Pessach deve ser visto não apenas como uma celebração da história, mas também como de grande relevância para nós hoje. O Rambam (Maimônides) afirmou que “Um indivíduo é obrigado a comportar-se como se ele próprio tivesse acabado de sair do Egito… como se você mesmo fosse escravizado, e tivesse saído para a liberdade e sido redimido.” Isto significa que cada um de nós deve comportar-se em Pessach como se ele próprio tivesse passado pelo êxodo e se tornado um homem espiritualmente livre. Como vivemos as nossas vidas diariamente devem ser tal como se nós próprios tivéssemos escapado do exílio no Egito.
Mas como somos escravos hoje? Não vivemos numa sociedade livre, poupada dos caprichos de um ditador arbitrário e corrupto?
O conceito de escravidão vai muito além das circunstâncias externas. Uma pessoa pode ser escravizada por um ditador ou pela sociedade na totalidade, mas muitas vezes o mais relevante para nós hoje é a escravidão às próprias paixões, hábitos, intelecto ou razão. Cada um de nós vive em seu próprio Egito pessoal, em nossas próprias inclinações malignas que nos prendem e limitam nossa capacidade de nos conectarmos com o Divino. Essa inclinação maligna, ou Yetzer Hará , nos mantém em um estado de escuridão espiritual, separados da energia divina e sustentadora da vida de D’us. Só podemos alcançar a libertação desta escravidão elevando-nos para fora das nossas limitações atuais, aprendendo a Torá e cumprindo as mitsvot no serviço a D’us. Só então poderemos realmente conectar-nos com a Torá, em vez de vê-la como algo externo a nós mesmos; só então poderemos realizar nosso verdadeiro eu Divino.
Assim que nos libertarmos dos nossos próprios “Egiptos” pessoais, seremos capazes de libertação ao nível da sociedade na totalidade.

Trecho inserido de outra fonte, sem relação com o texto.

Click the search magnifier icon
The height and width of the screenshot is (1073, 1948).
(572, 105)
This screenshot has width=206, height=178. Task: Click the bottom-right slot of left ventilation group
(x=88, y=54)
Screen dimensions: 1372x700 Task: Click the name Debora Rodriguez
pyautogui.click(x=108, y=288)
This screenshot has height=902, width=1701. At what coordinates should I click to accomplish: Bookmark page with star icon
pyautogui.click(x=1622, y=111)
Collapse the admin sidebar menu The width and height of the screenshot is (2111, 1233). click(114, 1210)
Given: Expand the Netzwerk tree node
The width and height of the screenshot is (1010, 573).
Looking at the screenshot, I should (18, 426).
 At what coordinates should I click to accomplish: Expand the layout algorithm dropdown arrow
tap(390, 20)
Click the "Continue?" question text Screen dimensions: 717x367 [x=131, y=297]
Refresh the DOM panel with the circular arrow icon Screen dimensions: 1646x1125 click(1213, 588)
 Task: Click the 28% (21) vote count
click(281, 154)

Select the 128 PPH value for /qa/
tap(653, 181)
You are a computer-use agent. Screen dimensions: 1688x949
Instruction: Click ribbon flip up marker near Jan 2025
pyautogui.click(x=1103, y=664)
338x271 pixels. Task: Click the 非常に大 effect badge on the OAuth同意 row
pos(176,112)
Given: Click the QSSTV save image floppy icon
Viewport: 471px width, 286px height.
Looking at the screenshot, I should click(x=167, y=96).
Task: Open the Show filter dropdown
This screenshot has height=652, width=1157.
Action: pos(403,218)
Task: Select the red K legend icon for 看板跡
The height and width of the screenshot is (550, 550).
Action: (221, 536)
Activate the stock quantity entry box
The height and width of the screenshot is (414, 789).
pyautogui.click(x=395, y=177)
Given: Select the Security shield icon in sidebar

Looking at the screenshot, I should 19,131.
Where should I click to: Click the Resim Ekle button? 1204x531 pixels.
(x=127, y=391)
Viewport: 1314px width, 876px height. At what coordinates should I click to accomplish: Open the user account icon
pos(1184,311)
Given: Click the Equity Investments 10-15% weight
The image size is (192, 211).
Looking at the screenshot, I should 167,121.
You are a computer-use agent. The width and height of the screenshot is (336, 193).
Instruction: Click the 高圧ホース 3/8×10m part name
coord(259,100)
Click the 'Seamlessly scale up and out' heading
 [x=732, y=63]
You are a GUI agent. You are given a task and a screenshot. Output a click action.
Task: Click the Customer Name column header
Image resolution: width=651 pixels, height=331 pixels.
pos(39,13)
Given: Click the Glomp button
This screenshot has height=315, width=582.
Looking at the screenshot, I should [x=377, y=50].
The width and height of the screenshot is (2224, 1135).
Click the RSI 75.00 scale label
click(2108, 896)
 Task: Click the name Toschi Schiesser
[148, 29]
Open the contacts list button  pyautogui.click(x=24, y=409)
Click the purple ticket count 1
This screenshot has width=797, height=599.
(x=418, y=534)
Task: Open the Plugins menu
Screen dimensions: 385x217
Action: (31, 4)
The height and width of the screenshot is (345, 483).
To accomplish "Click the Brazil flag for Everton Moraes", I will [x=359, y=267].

Os esforços coletivos de todos os judeus e nós Justos entre as Nações em uníssono trarão o fim da escravidão em todo o mundo e a transformação da Criação, pois seremos parceiros de D’us na sua conclusão.
As mitsvot judaicas de Chametz e Matzah
Chametz é um dos cinco grãos (trigo, cevada, aveia, centeio e espelta) que entrou em contato com a água por mais de dezoito minutos e teve a chance de fermentar. Como o chametz ascende, ele está espiritualmente relacionado ao orgulho e à indulgência. É, portanto, comparado ao Yetzer Hará (inclinação ao mal).
Para se livrar da arrogância do chametz, a preparação judaica para Pessach envolve garantir que não haja chametz na casa, o que envolve uma busca e limpeza minuciosas. Esta remoção do chametz simboliza a escolha de se libertar do Yetzer Hará e da escravidão que seu falso orgulho traz.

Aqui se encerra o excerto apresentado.